Né il circuito maschile ATP né quello femminile WTA hanno esplicitamente espresso sostegno all’obbligatorietà vaccinale, ma entrambi gli organi incoraggiano fortemente i giocatori a farsi vaccinare. Il mese scorso l’ATP ha stimato che il 50% dei suoi giocatori fosse vaccinato, mentre la stima della WTA è di circa il 60%; alcuni report di giornalisti comunque rivedono al ribasso queste cifre portandole attorno al 30%. Quel che è certo è che parecchi tennisti, soprattutto negli ultimi tempi, hanno espresso il loro scetticismo sui vaccini, e tra tutti spiccano le parole del numero uno Djokovic, del numero tre Tsitsipas, e della neo-contagiata Sabalenka. Fortemente a favore invece c’è Victoria Azarenka, la quale durante lo US Open si auspicava al più presto un dialogo franco e aperto sul tema per risolvere il problema il prima possibile, e questa sembra proprio l’occasione giusta per intavolare la discussione. Di Slam ce ne sono quattro all’anno e per parecchi giocatori anche solo disputare il primo turno di uno di essi rappresenta una delle principali entrate economiche; fino a che punto dunque si è disposti a rinunciarci?

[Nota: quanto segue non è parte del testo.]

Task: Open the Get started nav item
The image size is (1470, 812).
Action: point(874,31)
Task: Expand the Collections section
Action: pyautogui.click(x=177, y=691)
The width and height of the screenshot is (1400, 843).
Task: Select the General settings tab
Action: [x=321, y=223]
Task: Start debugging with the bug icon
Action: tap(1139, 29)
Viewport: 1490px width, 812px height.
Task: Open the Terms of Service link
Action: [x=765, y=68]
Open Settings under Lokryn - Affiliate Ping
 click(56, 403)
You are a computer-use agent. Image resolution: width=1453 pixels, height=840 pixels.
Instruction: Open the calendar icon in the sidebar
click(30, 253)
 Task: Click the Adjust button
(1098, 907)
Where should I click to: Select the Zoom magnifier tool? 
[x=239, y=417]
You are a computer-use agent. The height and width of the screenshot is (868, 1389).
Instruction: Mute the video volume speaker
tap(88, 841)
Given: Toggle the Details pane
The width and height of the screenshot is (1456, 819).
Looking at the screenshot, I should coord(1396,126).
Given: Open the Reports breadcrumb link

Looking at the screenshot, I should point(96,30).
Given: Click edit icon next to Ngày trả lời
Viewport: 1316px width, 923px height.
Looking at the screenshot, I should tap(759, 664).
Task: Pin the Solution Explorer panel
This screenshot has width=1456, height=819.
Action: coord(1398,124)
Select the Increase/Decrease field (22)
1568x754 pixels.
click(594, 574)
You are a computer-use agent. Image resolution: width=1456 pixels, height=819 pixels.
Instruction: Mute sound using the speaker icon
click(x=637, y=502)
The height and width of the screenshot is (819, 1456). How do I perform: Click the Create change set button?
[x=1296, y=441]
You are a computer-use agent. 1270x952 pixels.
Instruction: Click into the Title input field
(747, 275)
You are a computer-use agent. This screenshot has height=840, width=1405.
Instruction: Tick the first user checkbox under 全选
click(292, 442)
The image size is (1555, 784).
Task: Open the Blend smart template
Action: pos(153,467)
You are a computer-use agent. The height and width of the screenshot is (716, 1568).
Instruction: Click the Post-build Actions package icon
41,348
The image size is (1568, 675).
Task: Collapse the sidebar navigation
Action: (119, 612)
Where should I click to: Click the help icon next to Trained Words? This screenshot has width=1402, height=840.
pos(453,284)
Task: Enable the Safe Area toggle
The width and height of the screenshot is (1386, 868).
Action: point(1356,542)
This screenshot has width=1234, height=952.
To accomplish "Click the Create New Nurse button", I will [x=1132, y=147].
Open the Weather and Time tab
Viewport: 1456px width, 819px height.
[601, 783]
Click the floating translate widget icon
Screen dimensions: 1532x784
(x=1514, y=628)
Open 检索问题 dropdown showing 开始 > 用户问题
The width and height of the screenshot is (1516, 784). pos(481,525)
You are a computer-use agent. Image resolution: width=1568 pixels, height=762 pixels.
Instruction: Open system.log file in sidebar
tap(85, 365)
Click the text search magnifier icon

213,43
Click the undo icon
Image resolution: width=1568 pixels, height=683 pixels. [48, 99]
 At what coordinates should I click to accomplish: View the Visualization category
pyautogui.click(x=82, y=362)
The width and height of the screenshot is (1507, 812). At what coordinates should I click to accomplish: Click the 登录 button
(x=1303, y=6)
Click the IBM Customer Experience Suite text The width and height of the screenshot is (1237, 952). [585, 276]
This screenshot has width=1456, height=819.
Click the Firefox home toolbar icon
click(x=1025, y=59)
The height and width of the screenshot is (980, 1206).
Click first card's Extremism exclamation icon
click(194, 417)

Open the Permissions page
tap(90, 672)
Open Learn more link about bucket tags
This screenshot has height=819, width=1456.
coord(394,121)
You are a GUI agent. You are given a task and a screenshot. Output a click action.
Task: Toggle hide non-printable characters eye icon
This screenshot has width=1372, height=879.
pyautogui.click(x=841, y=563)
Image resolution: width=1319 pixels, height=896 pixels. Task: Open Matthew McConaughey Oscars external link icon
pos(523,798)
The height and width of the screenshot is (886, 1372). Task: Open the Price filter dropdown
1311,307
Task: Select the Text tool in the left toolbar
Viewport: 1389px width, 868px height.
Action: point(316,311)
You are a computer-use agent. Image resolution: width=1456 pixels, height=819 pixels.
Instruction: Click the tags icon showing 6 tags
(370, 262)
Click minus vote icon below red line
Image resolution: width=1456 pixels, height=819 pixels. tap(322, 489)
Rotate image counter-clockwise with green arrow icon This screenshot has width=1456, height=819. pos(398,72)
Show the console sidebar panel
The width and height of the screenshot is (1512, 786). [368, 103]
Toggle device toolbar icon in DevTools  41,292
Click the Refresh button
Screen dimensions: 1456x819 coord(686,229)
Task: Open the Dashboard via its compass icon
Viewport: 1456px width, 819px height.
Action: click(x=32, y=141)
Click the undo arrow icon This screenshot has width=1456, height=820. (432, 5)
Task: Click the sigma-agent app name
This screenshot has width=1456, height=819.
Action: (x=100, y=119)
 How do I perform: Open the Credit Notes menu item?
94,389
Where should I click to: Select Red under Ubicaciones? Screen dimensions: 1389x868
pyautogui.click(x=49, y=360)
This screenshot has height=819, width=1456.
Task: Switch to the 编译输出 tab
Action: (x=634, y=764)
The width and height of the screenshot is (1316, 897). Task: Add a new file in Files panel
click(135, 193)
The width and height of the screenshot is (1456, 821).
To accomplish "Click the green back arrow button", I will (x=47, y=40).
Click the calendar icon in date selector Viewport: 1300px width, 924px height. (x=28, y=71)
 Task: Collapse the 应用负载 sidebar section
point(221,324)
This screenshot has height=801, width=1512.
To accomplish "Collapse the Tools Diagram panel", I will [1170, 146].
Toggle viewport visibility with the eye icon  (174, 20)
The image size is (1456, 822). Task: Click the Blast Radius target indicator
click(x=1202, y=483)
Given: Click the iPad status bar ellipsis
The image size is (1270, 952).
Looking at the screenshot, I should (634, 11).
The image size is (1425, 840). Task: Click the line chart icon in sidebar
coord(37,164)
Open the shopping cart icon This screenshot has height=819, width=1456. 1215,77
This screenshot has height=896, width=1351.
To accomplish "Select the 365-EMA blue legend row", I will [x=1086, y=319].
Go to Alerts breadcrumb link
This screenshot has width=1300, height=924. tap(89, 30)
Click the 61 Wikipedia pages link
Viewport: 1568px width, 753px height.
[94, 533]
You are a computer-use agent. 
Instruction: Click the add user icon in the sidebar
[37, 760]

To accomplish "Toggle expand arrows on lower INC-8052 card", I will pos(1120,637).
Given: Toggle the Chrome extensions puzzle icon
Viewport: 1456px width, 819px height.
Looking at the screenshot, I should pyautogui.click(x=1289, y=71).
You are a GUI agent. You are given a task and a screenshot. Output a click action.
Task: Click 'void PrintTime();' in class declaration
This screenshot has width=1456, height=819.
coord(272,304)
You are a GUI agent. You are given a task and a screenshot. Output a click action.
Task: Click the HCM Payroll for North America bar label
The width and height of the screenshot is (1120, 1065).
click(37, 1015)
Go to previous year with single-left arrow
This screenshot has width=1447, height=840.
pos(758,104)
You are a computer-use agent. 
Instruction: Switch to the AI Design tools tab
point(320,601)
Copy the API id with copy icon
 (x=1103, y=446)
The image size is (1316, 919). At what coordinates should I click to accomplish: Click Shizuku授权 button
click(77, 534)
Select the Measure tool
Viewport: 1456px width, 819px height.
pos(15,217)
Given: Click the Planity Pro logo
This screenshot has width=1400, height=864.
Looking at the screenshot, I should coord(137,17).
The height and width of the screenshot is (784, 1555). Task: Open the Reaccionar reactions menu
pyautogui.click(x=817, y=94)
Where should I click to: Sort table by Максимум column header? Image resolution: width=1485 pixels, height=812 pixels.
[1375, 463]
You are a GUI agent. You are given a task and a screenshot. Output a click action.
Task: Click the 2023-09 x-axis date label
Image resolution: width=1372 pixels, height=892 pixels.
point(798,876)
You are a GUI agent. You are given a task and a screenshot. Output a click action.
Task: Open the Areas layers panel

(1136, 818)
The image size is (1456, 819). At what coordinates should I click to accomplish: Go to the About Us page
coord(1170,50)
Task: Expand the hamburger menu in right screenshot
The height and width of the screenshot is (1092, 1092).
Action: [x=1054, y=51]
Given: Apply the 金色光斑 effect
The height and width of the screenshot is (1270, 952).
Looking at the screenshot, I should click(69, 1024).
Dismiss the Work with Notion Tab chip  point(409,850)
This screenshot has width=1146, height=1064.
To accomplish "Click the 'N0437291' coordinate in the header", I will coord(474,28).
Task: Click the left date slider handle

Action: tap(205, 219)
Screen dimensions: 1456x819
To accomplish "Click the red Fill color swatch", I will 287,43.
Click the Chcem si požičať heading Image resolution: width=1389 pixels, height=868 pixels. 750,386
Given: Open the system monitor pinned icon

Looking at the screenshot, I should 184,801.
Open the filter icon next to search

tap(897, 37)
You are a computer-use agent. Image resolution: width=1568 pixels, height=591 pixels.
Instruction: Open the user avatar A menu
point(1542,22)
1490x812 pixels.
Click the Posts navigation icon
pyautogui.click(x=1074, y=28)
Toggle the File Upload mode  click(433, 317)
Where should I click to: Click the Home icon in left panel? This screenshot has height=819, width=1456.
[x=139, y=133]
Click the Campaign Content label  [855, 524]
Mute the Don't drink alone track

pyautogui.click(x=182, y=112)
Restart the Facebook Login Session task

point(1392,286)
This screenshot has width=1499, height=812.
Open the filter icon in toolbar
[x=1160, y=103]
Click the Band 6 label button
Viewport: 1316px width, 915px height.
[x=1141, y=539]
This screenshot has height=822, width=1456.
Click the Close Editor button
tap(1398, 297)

Al momento però l’obbligo vaccinale nel sud-est dell’Australia non si estende a questa categoria di lavoratori. Un portavoce del governo ha affermato che il governo nazionale e il Commonwealth stabiliranno regole per i viaggiatori vaccinati e non vaccinati, ma le regole per i partecipanti agli Australian Open sono ancora in fase di decisione. “Altri requisiti di vaccinazione per l’Australian Open e altri eventi saranno presi in considerazione da [l’unità di sanità pubblica del Victoria] come richiesto”, ha affermato il portavoce. Dunque nulla è stato deciso e c’è persino chi parla di quarantena per coloro che decideranno di presentarsi a Melbourne senza vaccino. Se non altro l’esperienza di quest’anno e dell’estenuante periodo passato in hotel per molti tennisti potrà esser un memento per prendere la decisione giusta prima di salire in aereo a dicembre.